Monsieur le ministre, c'est un plaisir de vous recevoir ici au Sénat, où vous avez d'ailleurs siégé à nos côtés entre 2011 et 2017. Madame la secrétaire d'État, nous sommes ravis de l'opportunité de pouvoir échanger avec vous sur les sujets relatifs à la ruralité.
La sévérité de la sécheresse estivale, les incendies d'ampleur inégalée et les températures élevées de la semaine dernière sont des symptômes du changement climatique qui s'impose avec une évidence de plus en plus forte à nos territoires et nos concitoyens.
La France n'échappe pas à ce phénomène mondial. Tous les territoires sont touchés : le littoral avec le recul du trait de côte, la montagne avec la baisse drastique de l'enneigement, les zones urbaines, où les canicules sont aggravées par l'artificialisation des sols, et les territoires agricoles, qui font face à des pertes de rendement préoccupantes du fait notamment d'un régime pluviométrique perturbé.
L'urgence climatique impose une action publique forte et déterminée ainsi qu'une coordination de l'action étatique et des territoires pour aboutir à des résultats concrets. Monsieur le ministre, vous avez bien résumé la situation en une formule lapidaire : « le climat est un usurier : plus le temps passe, plus la facture augmente ». Vous avez raison : le taux d'intérêt climatique est bien supérieur à celui servi par nos banques centrales !
Il y a cependant une question centrale, je dirais même un défi majeur, auquel les pouvoirs publics doivent répondre, le Gouvernement tout autant que le Parlement : celui de l'acceptabilité sociale et territoriale des mesures d'adaptation et de résilience. L'épisode des gilets jaunes est une mise en garde, qui plaide pour conserver une approche chère à notre commission, celle du développement durable. Ce cap, qui concilie l'économie, le social et l'environnement, nous devons le maintenir. Si nous nous en éloignons et que nous ne répondons pas à l'urgence climatique, nous devrons un jour choisir entre ces trois principes et alors nous ferons face à de nouvelles crises.
Face à ces défis, vos attributions ministérielles prennent en compte l'indissociable lien - vous avez parlé à juste titre d'« union sacrée » - entre transition énergétique et territoires. Nous nous réjouissons de cette évolution. Les crédits budgétaires pour 2023 augmentent pour atteindre 40 milliards d'euros ; je note en particulier la mise en place d'un fonds d'accélération de la transition écologique doté de 1,5 milliard d'euros - portés à 2 milliards, semble-t-il -, et de nouvelles allocations de crédits, dont nous devons nous assurer qu'il ne s'agit pas de redéploiements ou de simples affichages. Sur la stratégie, vous prévoyez plus de concertation avec les territoires et une contractualisation efficace.

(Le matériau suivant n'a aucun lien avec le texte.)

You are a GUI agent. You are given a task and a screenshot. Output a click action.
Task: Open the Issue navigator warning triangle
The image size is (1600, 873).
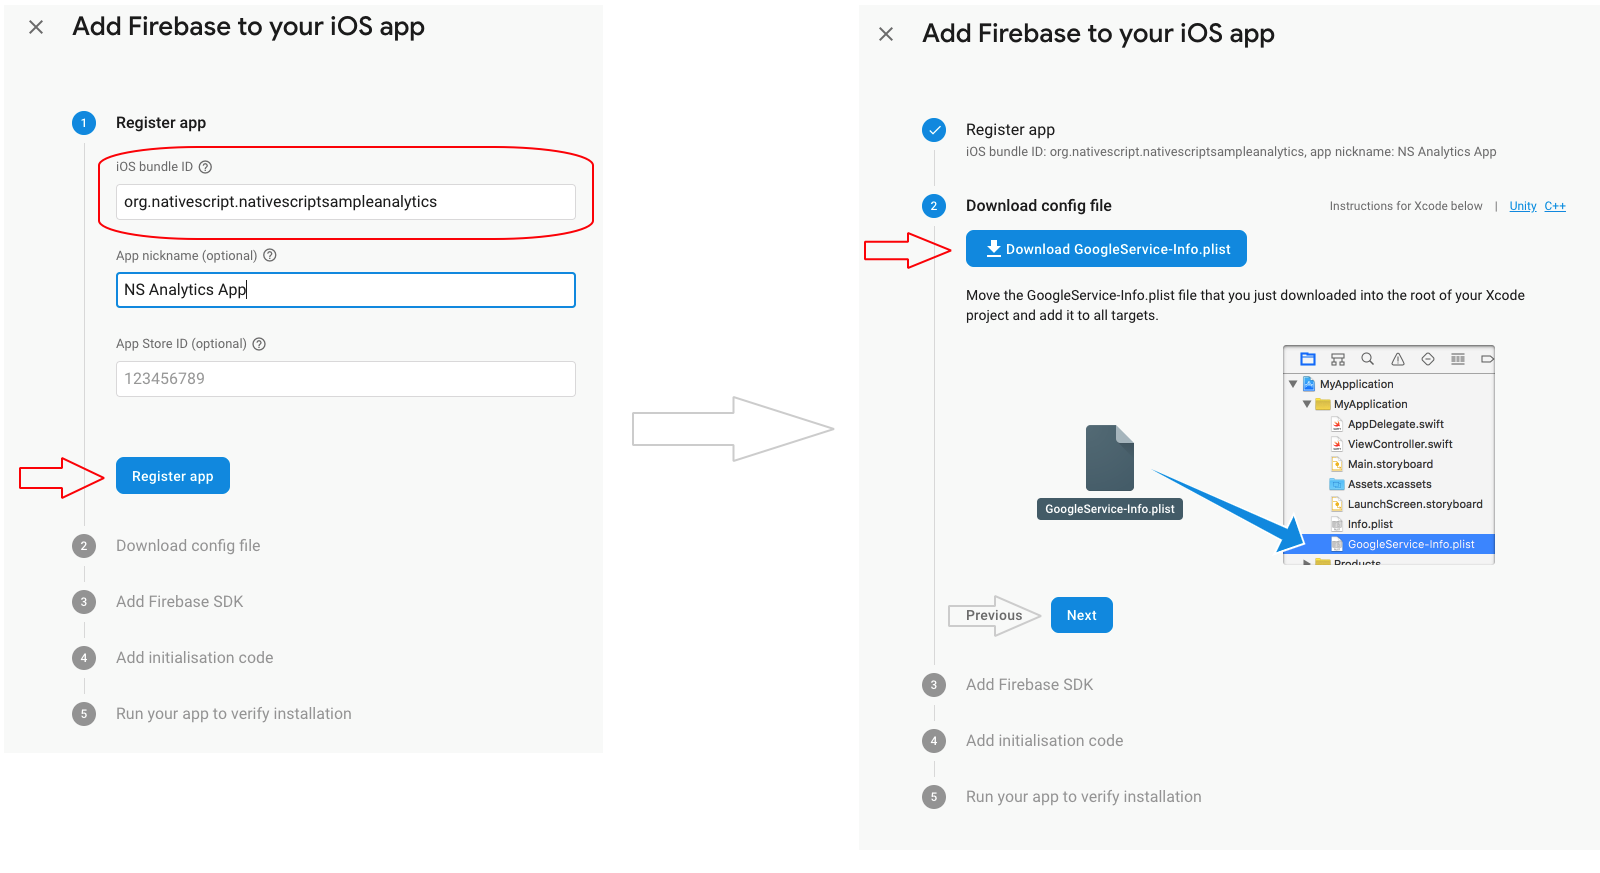(1397, 359)
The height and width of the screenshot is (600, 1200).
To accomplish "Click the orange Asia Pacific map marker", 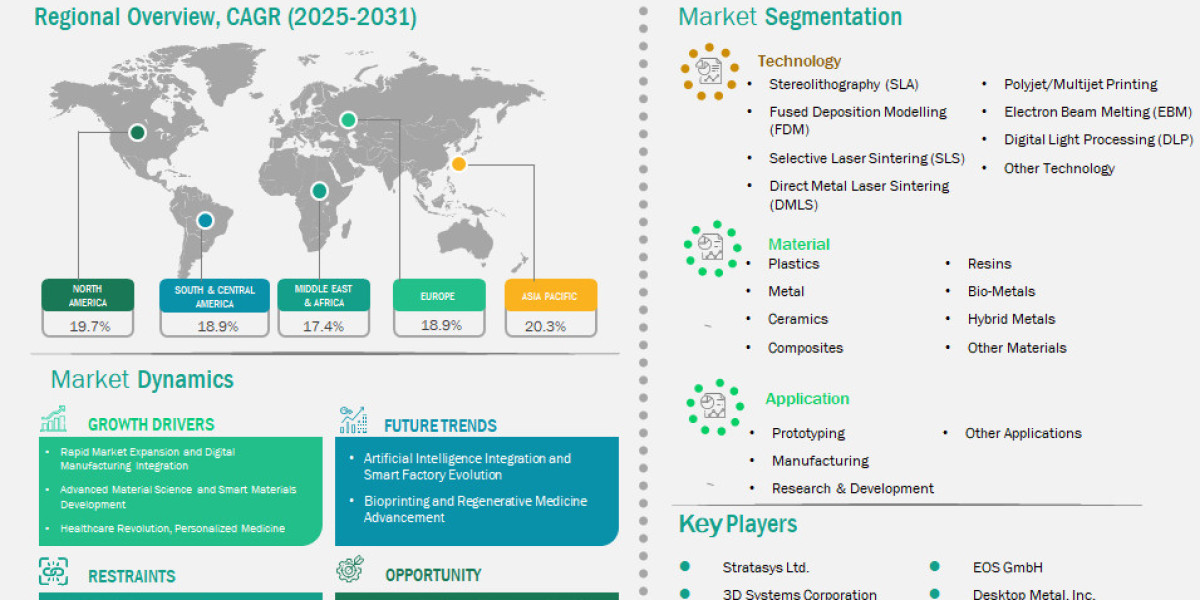I will pos(458,163).
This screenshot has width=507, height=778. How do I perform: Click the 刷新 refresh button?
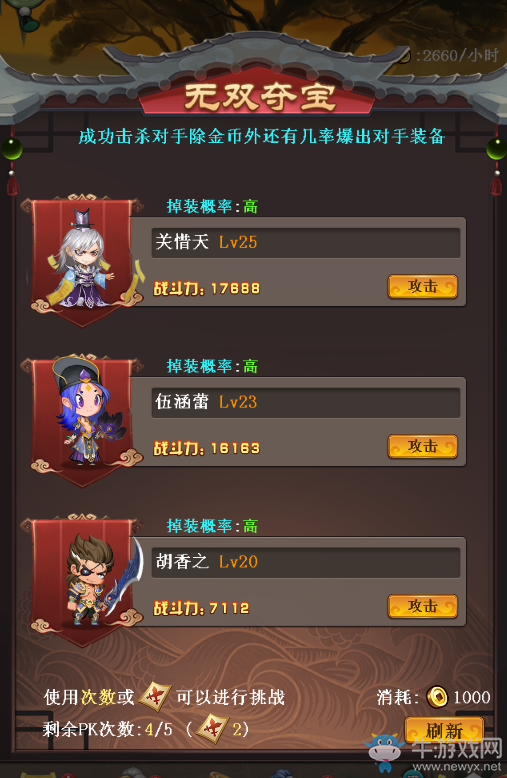[x=444, y=729]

Tout cela est a priori positif et mes collègues ne manqueront pas de vous interroger pour que vous puissiez préciser les impacts concrets et sectoriels de votre stratégie et les liens qui unissent vos actions à celles de la Première ministre, qui est chargée de la planification écologique.
J'aurais quelques interrogations préliminaires pour amorcer le débat.
Quel message portera la France aux prochaines COP27 sur le climat et COP15 sur la biodiversité et quelles ambitions notre pays défendra-t-il dans les domaines de la diplomatie climatique et environnementale ?
Notre pays se veut un modèle et compte jouer un rôle exemplaire en matière de lutte et d'adaptation au changement climatique, mais aussi d'effort de préservation et de reconquête de la biodiversité. Comment capitaliser le crédit dont bénéficie la voix française dans les enceintes internationales depuis l'Accord de Paris ? Devons-nous essayer de compenser les éventuels retards d'adaptation d'autres pays ou alors les convaincre et les aider à réduire leurs émissions ?
Je terminerai par un sujet qui occupe beaucoup le Sénat en ce moment, avec une mission de contrôle commune à plusieurs commissions : la stratégie du « Zéro artificialisation nette » (ZAN). Pouvez-vous nous préciser quelles sont les évolutions que vous comptez mettre en oeuvre pour une meilleure acceptabilité territoriale de cette politique ? Vous vous étiez notamment engagé à revoir les décrets du 29 avril dernier sur la nomenclature des sols et le calendrier de déploiement de la réduction de l'artificialisation dans les documents d'urbanisme. Où en sommes-nous sur ces sujets qui préoccupent au plus haut point nos élus locaux ?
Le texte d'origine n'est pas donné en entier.